Becoming a Mother
Some unwitting teens get knocked up in the back seat of a parent’s borrowed car. Other couples place their hopes and pocketbooks in the hands of the in vitro fertilization gods. Perhaps most often, it takes trying and failing month after agonizing month until a blue line appears on a carefully selected pregnancy test, and the real fun begins.
Ryan and I, however, didn’t really decide to start trying, so much as we pulled the goalie and rolled the dice. I read somewhere that it’s completely normal for conception to take up to a year. We’d been temporarily living with close friends who’d been trying for months. A friend heard an old wives’ tale advising women to lie flat after the deed is done to help the egg and sperm on their way into uterine bliss. She wound up with a urinary track infection. It seemed safe to say, it would be a long, bumpy road before I’d ever sacrifice red wine and sushi date nights. If we’re being honest, part of the decision came as a result of me quitting my job. Ryan’s health insurance wouldn’t cover my birth control, and what schmuck wants to shell out fifty dollars a month on birth control when you can just pay $200,000 to raise a kid? Looking back, I see no holes in our logic.

◆ TASKS FOR THIS EXERCISE
**1)** In the essay on becoming a mother, what did Ryan's health insurance not cover?
**2)** Continue the essay on becoming a mother from its last sentence, in the same voice.
The rows that come next have nothing to do with this essay.

◆ RECORDED INFORMATION
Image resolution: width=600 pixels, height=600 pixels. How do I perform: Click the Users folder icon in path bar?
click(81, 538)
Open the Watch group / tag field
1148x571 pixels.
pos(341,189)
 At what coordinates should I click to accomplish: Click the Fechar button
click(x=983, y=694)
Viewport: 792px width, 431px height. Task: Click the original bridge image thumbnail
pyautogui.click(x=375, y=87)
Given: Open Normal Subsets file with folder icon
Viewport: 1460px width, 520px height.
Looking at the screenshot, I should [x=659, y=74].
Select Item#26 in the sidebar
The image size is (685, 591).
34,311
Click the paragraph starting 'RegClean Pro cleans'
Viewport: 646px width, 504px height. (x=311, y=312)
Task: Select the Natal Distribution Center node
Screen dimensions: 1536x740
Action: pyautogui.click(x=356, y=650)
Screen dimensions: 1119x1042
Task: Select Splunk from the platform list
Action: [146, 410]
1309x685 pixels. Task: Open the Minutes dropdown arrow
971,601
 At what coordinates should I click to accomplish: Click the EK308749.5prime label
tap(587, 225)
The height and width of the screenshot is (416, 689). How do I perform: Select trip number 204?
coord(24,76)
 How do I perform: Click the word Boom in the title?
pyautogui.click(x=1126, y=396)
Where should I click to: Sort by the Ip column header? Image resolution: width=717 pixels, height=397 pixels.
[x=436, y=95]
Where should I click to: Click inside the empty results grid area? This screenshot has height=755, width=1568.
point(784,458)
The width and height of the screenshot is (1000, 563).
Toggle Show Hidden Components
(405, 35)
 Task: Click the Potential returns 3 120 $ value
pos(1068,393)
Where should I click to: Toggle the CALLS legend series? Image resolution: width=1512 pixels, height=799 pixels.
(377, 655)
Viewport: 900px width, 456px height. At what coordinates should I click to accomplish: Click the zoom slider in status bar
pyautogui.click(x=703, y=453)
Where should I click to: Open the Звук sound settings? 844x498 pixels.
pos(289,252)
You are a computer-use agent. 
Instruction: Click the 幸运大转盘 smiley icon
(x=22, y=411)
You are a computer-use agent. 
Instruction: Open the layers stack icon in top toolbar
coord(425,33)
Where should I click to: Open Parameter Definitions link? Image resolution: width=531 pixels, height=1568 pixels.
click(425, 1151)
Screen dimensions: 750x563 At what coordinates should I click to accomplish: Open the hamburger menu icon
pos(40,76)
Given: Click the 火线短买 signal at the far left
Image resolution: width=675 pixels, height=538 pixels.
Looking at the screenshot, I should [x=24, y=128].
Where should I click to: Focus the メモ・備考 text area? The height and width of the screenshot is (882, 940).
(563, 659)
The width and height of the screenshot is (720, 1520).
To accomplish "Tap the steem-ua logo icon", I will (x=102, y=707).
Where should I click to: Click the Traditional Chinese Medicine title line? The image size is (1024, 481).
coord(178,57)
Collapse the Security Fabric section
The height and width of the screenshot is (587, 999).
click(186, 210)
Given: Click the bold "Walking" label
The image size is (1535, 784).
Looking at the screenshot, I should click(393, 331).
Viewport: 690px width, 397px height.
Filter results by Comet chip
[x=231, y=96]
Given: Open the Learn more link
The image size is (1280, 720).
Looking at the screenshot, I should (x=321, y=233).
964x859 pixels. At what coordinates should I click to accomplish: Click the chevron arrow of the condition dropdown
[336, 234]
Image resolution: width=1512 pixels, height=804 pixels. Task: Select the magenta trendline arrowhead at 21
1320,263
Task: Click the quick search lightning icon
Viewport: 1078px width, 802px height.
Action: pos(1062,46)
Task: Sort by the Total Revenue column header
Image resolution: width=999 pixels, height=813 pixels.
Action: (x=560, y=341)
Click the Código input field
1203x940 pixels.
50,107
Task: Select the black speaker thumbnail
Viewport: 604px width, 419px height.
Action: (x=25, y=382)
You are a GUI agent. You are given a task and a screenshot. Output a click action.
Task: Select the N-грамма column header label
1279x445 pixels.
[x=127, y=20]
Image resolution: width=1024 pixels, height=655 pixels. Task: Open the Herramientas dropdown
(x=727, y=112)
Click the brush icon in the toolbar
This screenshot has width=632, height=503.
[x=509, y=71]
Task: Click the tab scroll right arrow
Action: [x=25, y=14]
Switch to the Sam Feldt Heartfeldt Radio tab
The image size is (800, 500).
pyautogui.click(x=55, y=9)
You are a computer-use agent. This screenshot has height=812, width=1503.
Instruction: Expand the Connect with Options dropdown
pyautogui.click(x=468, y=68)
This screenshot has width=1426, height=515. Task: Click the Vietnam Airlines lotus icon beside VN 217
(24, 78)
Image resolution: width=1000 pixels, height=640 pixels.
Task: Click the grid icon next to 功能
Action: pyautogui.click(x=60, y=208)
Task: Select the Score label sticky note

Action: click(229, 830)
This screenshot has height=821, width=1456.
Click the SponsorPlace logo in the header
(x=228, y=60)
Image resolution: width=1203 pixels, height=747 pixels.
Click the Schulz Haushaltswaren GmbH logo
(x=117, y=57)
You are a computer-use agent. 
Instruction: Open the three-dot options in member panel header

◆ TASK-BY-TASK ANSWERS
**1)** It didn't cover the writer's birth control.

**2)**
One morning a few weeks later, I wake up with the gut feeling I am pregnant. No way to describe it other than just overwhelmingly sure I have the makings of a human growing in my uterus. Hokey, right? It gets worse. My sister calls me the same day to tell me she dreamt I was pregnant. That pretty much seals the deal for me. Ryan, ever a fan of “logic,” needs more convincing, so we pick up a few pregnancy tests on our next Target run. We wait with bated breath, and after two long minutes, I read the words, “Not Pregnant.”
I love hearing how women tell their partners about the news. I remember Becky Donaldson from Full House cooked up a really fancy dinner full of “baby” foods, like baby carrots and baby corn, then asks if Uncle Jesse notices a theme (he doesn’t).
After waiting a week, test after test confirm: not pregnant, not pregnant, not pregnant. I begin to wonder if a dream is really more accurate than a pregnancy test. Further, I wonder if I am really ready to be a mother in the first place.
My favorite is when a newly pregnant woman takes the positive test and wraps it up for her husband. It’s not the most original, but wrapping up something you peed on is equal parts awesome and gross.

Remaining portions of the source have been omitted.